- Chamtha Location within Bihar Chamtha Location within India
- Coordinates: 25°34′02″N 85°46′56″E﻿ / ﻿25.56722°N 85.78222°E
- Country: India
- State: Bihar
- District: Begusarai
- Block: Bachhwara

Government
- • Type: Sarpanch

Area
- • Total: 19.35 km^{2} (7.47 sq mi)
- Elevation: 50 m (160 ft)

Population (2011)
- • Total: 32,434
- • Density: 1,676/km^{2} (4,341/sq mi)

Languages
- • Common: Hindi
- Time zone: UTC+5:30 (IST)
- PIN: 851111
- STD code: 06243
- Vehicle registration: BR-09

= Chamtha =

Village in Bihar, India

Chamtha is a village in the state of Bihar, India.

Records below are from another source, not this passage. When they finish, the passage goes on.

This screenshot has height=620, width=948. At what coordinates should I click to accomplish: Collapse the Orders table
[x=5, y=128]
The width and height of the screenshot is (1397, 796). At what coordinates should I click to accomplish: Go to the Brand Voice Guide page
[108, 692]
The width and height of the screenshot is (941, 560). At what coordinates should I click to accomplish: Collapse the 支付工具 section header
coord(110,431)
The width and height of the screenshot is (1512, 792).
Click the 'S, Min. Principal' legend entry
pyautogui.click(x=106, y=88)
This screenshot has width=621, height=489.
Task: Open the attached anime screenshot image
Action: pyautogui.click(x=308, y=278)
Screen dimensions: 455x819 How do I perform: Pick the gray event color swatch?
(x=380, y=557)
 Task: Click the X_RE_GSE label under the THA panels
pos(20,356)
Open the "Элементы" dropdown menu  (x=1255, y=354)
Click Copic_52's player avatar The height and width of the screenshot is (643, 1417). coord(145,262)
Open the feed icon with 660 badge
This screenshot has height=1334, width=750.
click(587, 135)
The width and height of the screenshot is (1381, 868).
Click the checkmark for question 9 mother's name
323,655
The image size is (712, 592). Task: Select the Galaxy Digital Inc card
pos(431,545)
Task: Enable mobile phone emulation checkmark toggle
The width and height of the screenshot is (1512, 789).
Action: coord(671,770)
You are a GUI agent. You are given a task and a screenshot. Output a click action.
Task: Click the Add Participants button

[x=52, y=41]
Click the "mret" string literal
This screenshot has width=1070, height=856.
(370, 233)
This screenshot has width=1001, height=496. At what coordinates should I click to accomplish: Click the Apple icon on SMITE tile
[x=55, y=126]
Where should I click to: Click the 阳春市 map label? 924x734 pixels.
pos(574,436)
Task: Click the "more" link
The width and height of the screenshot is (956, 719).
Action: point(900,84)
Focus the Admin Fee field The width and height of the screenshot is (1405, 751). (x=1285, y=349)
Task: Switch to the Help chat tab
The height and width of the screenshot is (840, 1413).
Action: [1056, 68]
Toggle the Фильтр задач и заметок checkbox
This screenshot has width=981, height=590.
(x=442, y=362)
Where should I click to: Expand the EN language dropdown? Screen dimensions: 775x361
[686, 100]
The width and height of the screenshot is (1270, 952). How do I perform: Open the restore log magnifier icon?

It is Spread in mailny Begusarai & Samastipur near Vidyapatinagar and Begusarai District, about 38 kilometres northwest of the district seat Begusarai. The village's population was 32,434 as of 2011.

== Geography ==
Chamtha is situated on the north bank of the Ganges River, with the National Highway 122B passing through its north. The village covers an area of 1935 hectares.

== Demographics ==
According to the 2011 Census of India, Chamtha had a total population of 32,434, of which 17,129 were males and 15,305 were females. The working population comprised 34.76% of the overall population. The average literacy rate stood at 41%, with 8,169 of the male residents and 5,128 of the female residents being literate.